Is that image supposed to be http://www.bypassfirewall.com/browse...wZw_3D_/3D/b0/

Are you trying to dodge the Corporate firewall?

---------- Post added at 17:56 ---------- Previous post was at 17:39 ----------

In other news, here's a nice thought.

Quote:
Britain emerges in the BIS paper as an arch-sinner. The country may have entered the crisis with a low public debt but this shock absorber has already been used up, exposing the underlying rot in the UK's public accounts.

Tucked away in the BIS report are charts and tables showing that Britain faces the highest structural deficit in the OECD club of rich states, with a mounting risk that public debt will explode out of control.

Interest payments on the UK's public debt will double from 5pc of GDP to 10pc within a decade under the bank's 'baseline scenario' before spiralling upwards to 27pc by 2040, the highest in the industrial world. Greece fares better, and Italy looks saintly by comparison.

The BIS said the UK's structural budget deficit will be 9pc of GDP next year, the highest in the advanced world. A primary surplus of 3.5pc of GDP will be required for the next twenty years just to stabilize the debt at the pre-crisis level.

The paper said that Labour's plan to consolidate the budget deficit by 1.3pc of GDP annually for the next three years is not nearly enough. Such a gentle squeeze will let public debt climb to 160pc of GDP by the end of the decade, accelerating to 350pc over the following twenty years as the compound interest trap closes in.
But hey, what do we care, give us our public services and welfare now, don't be cutting just because we aren't paying for it and we just have to keep it going for a few more years and we simply won't be able to pay for it.

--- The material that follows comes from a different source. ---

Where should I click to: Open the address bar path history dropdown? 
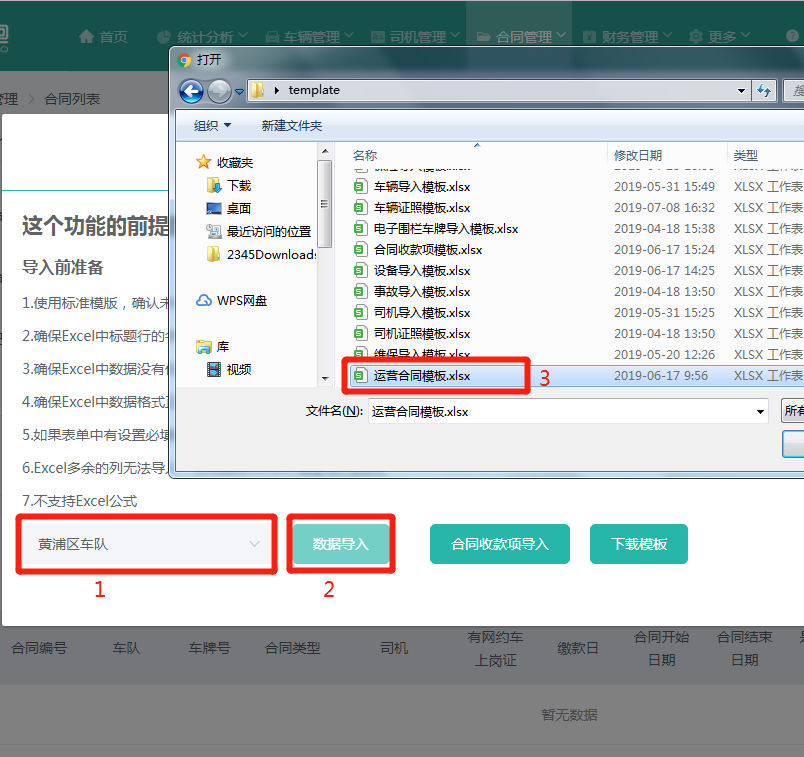coord(741,91)
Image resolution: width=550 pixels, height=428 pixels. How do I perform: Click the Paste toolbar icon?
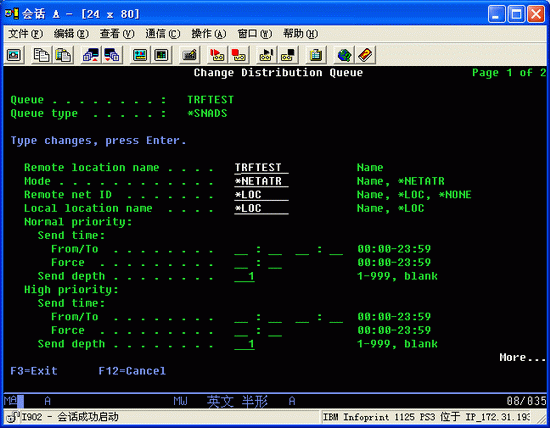63,55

This to me is the centre of the economic debate. The problem as I've repeatedly said though is that so many people are so greedy and selfish (yes those same attributes that people whine about when having a go at bankers and businesses and 'typical Tories') that they couldn't care less what it's costing or how it will affect the country so long as it doesn't affect them right now. Just even hinting at actually taking serious action makes people jump up and down.

Jeeze people we're spending as much money on public services as Sweden, the cuts to the deficit are minimal and debt interest will be taking a serious toll well before the deficit is gone, and that's where it should be, gone. Barring emergencies like the credit crunch if we don't have it we shouldn't be spending it, and as soon as the emergency is over we should be paying it back.

Fiscal and personal responsibility, both on life support thanks to the current government.

EDIT: Oh yes, for those saying why don't we just tax our way back into the black, wouldn't work as it would reduce economic growth and make companies go elsewhere. You think it doesn't happen?

The country’s entrepreneurs were moving offshore – and taking their companies with them ..... Two of Sweden’s largest companies, IKEA and Tetra Pak, a food packaging company, had already moved overseas in protest of the estate tax. Other major companies threatened to follow, draining Sweden of entrepreneurial talent, capital, and jobs.